Back in America, he lectured and taught almost to the end, and his
influence continued. A contemporary video at the Anacostia offers a
real-life performed version of the cultural bonds he had searched out.
In the 1990s, an anthropologist named Joseph Opala associated a song
sung by a Gullah woman on a 1932 Turner recording with a Mende funeral
hymn performed by women in Sierra Leone.

Mr. Opala then located the Gullah singer’s daughter, who knew the
song, and flew her to Africa, where she and a Mende woman singing the
funeral hymn joined in a duet. In the video we see them discovering
that different songs are identical and embracing like sisters.

And there’s a distinctly Turneresque exhibition, “Grass Roots: African
Origins of an American Art,” at the National Museum of African Art
here.

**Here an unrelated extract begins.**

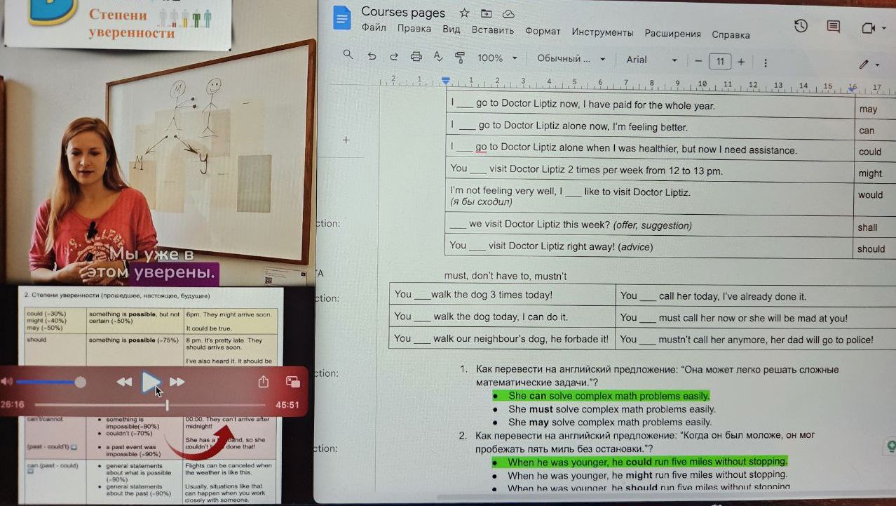Click the font size field showing 11

720,62
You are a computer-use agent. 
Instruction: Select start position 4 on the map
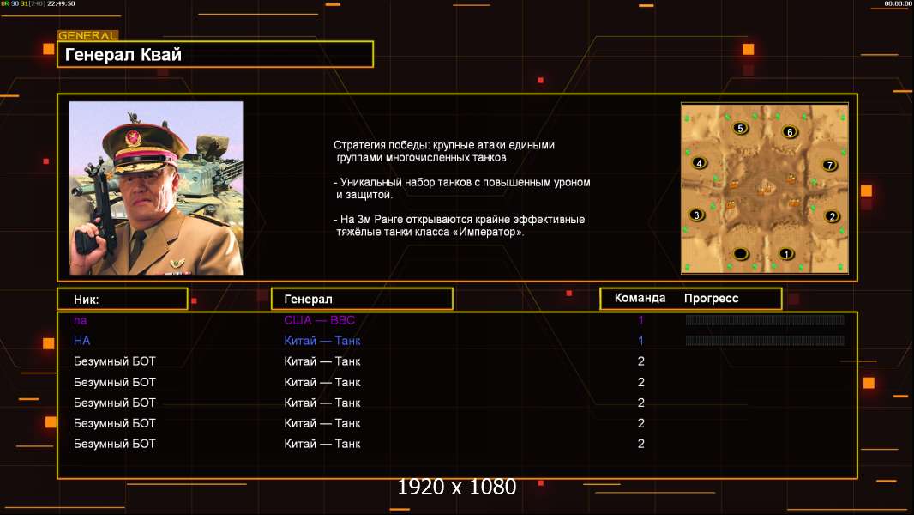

It details the history of a tradition of coiled basketry that
originated in West Africa and was carried by slaves to the American
South, where variations were produced, including the sweet grass
baskets that have long been a Gullah specialty: objects once made for
use, later collected as art, and always containers of cultural memory.

Ms. Amos’s exhibition is also a container of memory, personal,
cultural and intellectual. And it is something else, simpler and more
abstract: a moral lesson, an edifying tale about the art of humane
attentiveness and of looking at the overlooked.

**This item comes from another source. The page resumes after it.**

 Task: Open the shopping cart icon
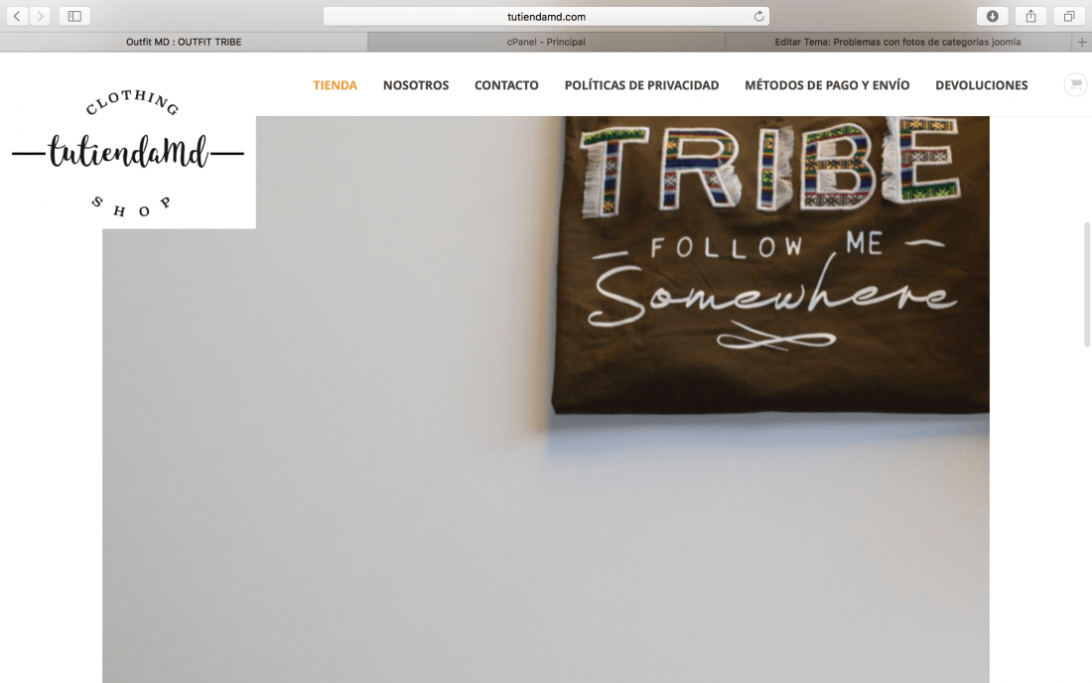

“Word, Shout, Song: Lorenzo Dow Turner, Connecting Communities Through
Language” remains through March 27 at Anacostia Community Museum,
Smithsonian Institution, 1901 Fort Place SE, Washington;
anacostia.si.edu. Shuttle buses run from the National Mall to the
Anacostia Museum through Labor Day. “Grass Roots: African Origins of
an American Art” remains through Nov. 28 at the National Museum of
African Art, 950 Independence Avenue SW, Washington; africa.si.edu.